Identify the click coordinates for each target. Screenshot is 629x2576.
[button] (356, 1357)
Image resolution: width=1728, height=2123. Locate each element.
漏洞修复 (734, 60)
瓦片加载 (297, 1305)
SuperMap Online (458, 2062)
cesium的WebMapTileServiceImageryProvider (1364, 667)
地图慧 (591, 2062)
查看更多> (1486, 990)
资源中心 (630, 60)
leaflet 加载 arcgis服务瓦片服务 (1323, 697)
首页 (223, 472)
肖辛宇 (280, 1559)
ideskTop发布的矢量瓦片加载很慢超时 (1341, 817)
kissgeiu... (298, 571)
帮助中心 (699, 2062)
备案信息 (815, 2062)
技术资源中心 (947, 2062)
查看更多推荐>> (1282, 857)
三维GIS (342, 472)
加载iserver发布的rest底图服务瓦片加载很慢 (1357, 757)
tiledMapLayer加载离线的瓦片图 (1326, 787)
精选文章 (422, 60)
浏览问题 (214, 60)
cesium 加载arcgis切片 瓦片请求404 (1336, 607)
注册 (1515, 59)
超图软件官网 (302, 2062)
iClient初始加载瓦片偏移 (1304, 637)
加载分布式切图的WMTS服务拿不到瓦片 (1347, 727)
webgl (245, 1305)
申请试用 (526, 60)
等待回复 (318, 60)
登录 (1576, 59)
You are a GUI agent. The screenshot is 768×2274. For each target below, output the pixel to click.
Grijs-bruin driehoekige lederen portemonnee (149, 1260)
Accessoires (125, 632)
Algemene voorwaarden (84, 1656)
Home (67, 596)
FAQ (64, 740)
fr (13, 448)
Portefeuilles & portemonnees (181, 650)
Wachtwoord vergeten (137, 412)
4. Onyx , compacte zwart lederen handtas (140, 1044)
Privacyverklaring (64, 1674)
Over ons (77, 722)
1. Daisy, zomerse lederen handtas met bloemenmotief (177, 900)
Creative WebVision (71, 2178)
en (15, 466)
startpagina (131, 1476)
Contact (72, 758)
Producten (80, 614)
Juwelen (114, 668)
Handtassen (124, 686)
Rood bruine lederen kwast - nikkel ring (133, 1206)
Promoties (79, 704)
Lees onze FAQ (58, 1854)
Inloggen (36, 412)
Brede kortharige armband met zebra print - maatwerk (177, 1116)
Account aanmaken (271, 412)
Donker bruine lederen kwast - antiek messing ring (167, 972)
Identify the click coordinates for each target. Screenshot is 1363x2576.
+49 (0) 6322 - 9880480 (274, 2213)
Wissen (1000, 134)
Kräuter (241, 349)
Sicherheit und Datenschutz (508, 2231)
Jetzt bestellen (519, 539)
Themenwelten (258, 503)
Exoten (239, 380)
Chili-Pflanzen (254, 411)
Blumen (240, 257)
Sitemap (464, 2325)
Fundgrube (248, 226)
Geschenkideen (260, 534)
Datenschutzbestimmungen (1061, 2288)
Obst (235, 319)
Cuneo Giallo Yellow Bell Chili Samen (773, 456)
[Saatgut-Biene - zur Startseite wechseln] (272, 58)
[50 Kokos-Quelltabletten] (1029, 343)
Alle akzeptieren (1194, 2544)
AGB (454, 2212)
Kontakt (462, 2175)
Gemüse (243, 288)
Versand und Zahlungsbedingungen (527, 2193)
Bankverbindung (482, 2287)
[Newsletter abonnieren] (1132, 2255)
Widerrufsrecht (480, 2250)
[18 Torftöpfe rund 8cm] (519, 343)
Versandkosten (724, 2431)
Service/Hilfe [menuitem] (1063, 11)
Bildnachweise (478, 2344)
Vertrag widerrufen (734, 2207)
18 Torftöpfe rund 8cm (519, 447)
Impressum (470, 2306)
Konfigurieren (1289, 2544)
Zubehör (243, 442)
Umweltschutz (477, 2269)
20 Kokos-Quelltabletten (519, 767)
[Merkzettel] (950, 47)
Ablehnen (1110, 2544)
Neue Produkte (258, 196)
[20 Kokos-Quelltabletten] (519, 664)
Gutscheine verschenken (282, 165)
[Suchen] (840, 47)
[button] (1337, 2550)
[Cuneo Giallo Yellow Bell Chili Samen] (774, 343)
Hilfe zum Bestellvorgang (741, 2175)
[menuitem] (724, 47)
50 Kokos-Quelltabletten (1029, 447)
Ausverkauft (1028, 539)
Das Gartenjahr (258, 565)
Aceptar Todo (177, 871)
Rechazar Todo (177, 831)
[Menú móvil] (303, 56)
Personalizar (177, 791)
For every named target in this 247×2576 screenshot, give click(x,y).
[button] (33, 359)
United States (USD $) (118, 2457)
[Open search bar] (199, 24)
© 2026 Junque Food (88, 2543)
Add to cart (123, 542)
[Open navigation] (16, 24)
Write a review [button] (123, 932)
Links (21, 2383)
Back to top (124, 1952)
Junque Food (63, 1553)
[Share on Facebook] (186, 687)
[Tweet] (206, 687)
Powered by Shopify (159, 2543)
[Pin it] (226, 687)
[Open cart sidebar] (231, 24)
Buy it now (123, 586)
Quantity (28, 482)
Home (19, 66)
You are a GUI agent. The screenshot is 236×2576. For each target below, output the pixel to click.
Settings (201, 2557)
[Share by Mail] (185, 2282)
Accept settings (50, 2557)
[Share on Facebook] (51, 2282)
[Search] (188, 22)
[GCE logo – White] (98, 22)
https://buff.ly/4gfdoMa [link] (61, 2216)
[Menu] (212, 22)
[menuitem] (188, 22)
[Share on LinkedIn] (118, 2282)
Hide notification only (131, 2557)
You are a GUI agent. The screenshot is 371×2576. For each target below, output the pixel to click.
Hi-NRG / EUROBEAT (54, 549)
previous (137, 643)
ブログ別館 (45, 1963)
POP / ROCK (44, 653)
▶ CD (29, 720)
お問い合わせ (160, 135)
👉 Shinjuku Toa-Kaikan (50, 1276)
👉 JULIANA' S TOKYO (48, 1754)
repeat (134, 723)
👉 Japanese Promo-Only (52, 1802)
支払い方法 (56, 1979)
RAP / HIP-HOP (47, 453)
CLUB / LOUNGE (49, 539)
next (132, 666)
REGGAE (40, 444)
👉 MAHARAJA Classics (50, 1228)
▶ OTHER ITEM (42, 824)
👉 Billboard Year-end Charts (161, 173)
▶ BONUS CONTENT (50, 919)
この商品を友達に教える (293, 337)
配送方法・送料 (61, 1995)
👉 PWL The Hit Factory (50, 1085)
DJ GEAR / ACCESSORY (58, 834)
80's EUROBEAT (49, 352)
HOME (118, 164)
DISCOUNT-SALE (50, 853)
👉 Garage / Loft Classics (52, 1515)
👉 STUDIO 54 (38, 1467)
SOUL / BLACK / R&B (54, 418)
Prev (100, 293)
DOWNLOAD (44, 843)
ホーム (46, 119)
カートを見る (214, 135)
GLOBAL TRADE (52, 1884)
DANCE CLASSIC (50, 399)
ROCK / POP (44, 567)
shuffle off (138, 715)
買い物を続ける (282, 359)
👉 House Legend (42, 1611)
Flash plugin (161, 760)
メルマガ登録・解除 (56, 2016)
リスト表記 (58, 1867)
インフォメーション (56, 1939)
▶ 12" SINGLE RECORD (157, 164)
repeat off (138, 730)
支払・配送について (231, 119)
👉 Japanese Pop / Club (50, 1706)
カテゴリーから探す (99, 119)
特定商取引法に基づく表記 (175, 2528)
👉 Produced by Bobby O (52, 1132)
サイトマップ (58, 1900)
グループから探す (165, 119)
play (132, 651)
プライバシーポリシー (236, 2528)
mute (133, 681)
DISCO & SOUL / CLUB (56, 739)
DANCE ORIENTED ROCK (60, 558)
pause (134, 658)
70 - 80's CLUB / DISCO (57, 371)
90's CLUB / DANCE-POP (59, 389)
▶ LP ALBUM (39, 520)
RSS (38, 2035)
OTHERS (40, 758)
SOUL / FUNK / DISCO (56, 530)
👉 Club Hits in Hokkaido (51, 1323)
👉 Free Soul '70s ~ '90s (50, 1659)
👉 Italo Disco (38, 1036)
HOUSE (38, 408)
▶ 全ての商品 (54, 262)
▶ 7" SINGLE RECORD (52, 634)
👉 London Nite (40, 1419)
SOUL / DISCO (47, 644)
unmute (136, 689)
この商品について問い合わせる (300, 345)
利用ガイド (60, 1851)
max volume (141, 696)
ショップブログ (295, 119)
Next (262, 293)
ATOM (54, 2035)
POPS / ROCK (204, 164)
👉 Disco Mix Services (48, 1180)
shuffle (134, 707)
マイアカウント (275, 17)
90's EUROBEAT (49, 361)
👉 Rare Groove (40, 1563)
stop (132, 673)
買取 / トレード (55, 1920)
--------
Activity → Please give back exactly the lines of the listing above that run from the one containing "Home (67, 596)" through the one containing "startpagina (131, 1476)", and only those.

Answer section →
Home (67, 596)
FAQ (64, 740)
fr (13, 448)
Portefeuilles & portemonnees (181, 650)
Wachtwoord vergeten (137, 412)
4. Onyx , compacte zwart lederen handtas (140, 1044)
Privacyverklaring (64, 1674)
Over ons (77, 722)
1. Daisy, zomerse lederen handtas met bloemenmotief (177, 900)
Creative WebVision (71, 2178)
en (15, 466)
startpagina (131, 1476)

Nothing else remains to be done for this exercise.